Cauliflower centrepiece

I unnerved my family by coming home from the supermarket this morning with two cabbages and a cauliflower.

‘Do I eat those?’ asked Harry, suspiciously.

‘I don’t', said my husband, with absolute conviction.

It’s okay.  They weren’t for eating; instead, filled with a handful of hastily plucked flowers from the garden they make lovely – if transient – centrepieces for the table.  A whisper of Spring, as it flirts with us, not yet truly here.

The good news; this project is so very simple; take a cauliflower (or cabbage); carefully hollow out a small well in the centre and fill with a couple of tablespoons of water; stuff with spring flowers or greenery.  Single colour flowers look lovely and simple…

Cauliflower Spring centrepiece

But there’s something about the exuberance of excess that feels very Spring-like; sturdy, determined flowers in a windswept green bowl…

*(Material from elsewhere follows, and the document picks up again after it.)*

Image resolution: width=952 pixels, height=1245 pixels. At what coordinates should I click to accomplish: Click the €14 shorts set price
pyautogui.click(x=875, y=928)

Colourful Spring Cauliflower Vase

Red cabbage gives a more Japanese, zen look…

Cabbage vase

You could even eat the cauliflower afterwards, if you have a family that does not regard earthy green vegetables as the work of Satan.

Happy weekend!

p.s.  Book vases, Winter brights, a garden room  - and frozen blooms for those still in the midst of winter frosts and snow.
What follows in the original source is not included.